Sixteen weeks into training, the teenage Jennings was doing jump simulations and jumping out of airplanes for training.
“They had a thirty-four foot tower, and it was a simulation of jumping out of an airplane,” he said. “You jumped out, and then your static line took you down a cable and you landed. Then you had to do five actual jumps out of an airplane before you got your jump wings to be a qualified paratrooper.”
The jumps are usually spread out during the training, but in Jennings’ case, there was a hurricane coming up the coast, so his class did the five jumps in two days.
“They jumped us twice on Thursday and three times on Friday,” he said. “The last jump I made was a night jump. In jump school, that is unheard of.”
When asked if he was frightened by the idea of jumping out of airplanes, he said it is something to get used to, but once you do, it’s a fun experience.
“If you weren’t scared, there was something wrong with you,” he said, laughing. “Once you got the first jump out – it’s very easy. You really don’t know what’s going to happen, and once that parachute comes out, you’re just drifting like Mary Poppins, and then you get ready for impact to hit the ground.
“Coming down, it’s a beautiful ride,” he continued. “I was looking at the landscape more than I was paying attention to what I was doing. The first jump – I thought – was the easiest – because you didn’t know what was going to happen. But once that was done, you think, ‘This is easy.’”
During this time in basic, Jennings was also trained in artillery, truck driving and to be an engineer.
After basic training, he was stationed at Fort Bragg, North Carolina, his permanent assignment. While there, he was sent to rigger school at Fort Lee, Virginia.
“I learned how to pack parachutes,” he said. “I learned how to repair them. I was sewing nylon on a machine – weaving webbing and everything like that. Then when I got back to Fort Bragg, I also learned how to do heavy drops.
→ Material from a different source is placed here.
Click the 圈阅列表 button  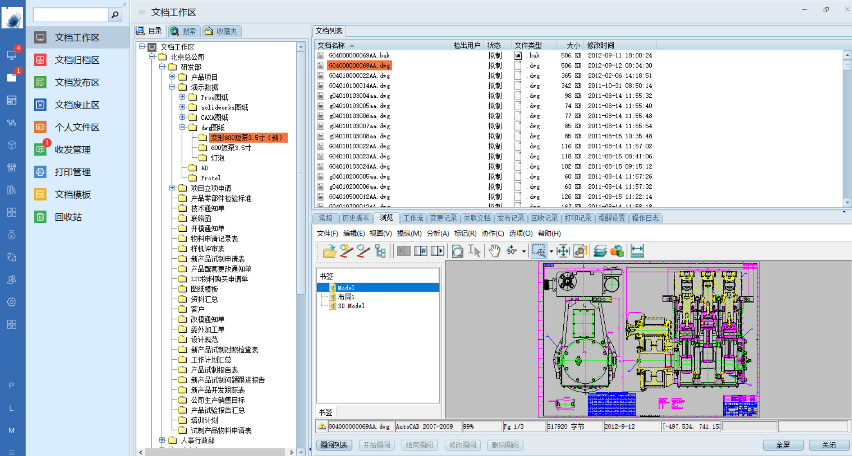click(334, 445)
That consists of dropping the 105 Howitzer, two and a half ton trucks, ammunition, supplies – anything like that.”
Jennings was given the assignment to be a rigger, so instead of doing regular jumps, he was the one who prepared the parachutes – repacking and repairing them – and gathering them after jumps.
“I don’t know how many thousand I packed over a couple of years,” he said. “That’s what I did. We had to go to what they call a marshaling area, and you had to put the troops on the planes to make sure they were rigged up right – had all their straps done and everything like that.”
The worst part of that, Jennings said, was collecting the parachutes after the jumps. The paratroopers would leave them behind and the rigger crew would go in to gather them up for repacking.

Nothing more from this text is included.